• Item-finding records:

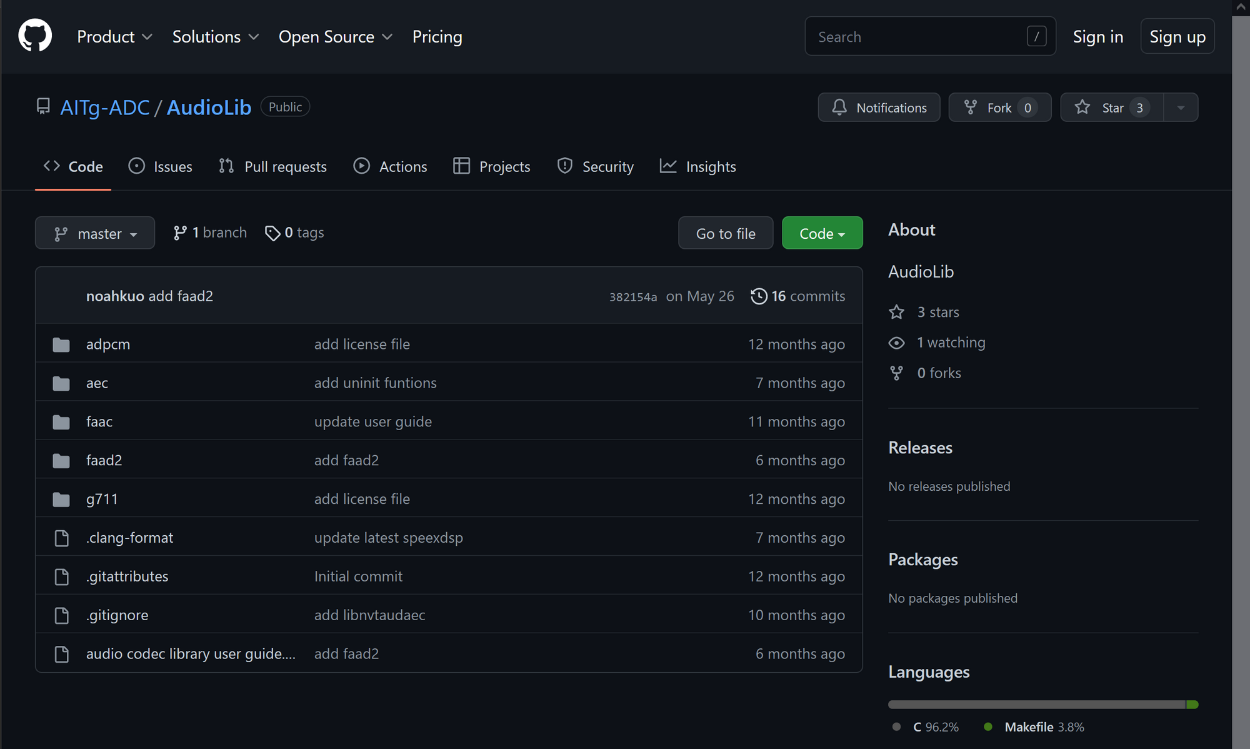The image size is (1250, 749).
Task: Expand the master branch dropdown
Action: (95, 234)
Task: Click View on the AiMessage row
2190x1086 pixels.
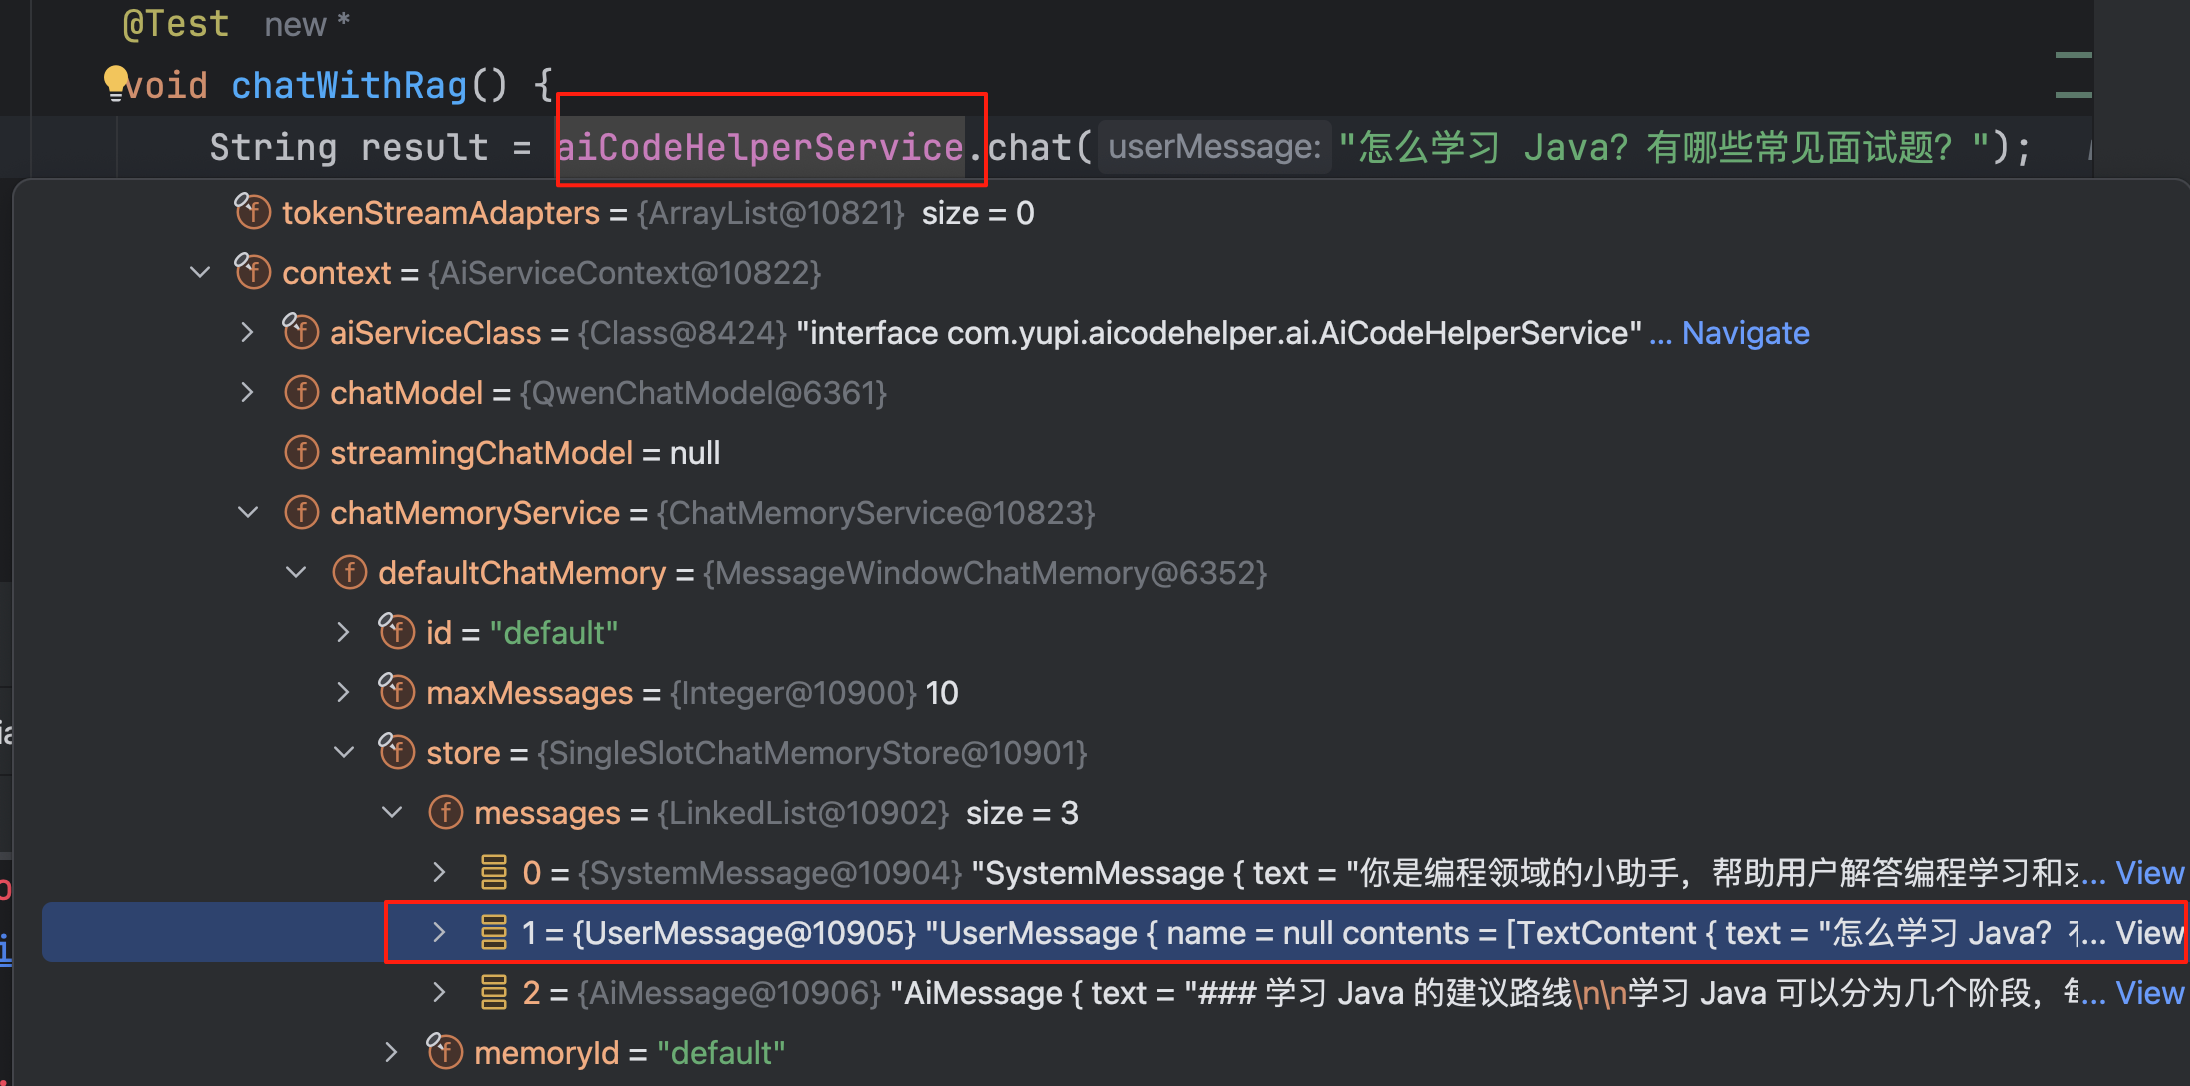Action: 2150,991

• DIRECTIONS:
Write out all of the lines above word for word, leaving the pictures out.

• RESPONSE:
The image size is (1250, 749).
Task: Expand the master branch dropdown
Action: (95, 234)
Task: Click View on the AiMessage row
2190x1086 pixels.
Action: 2150,991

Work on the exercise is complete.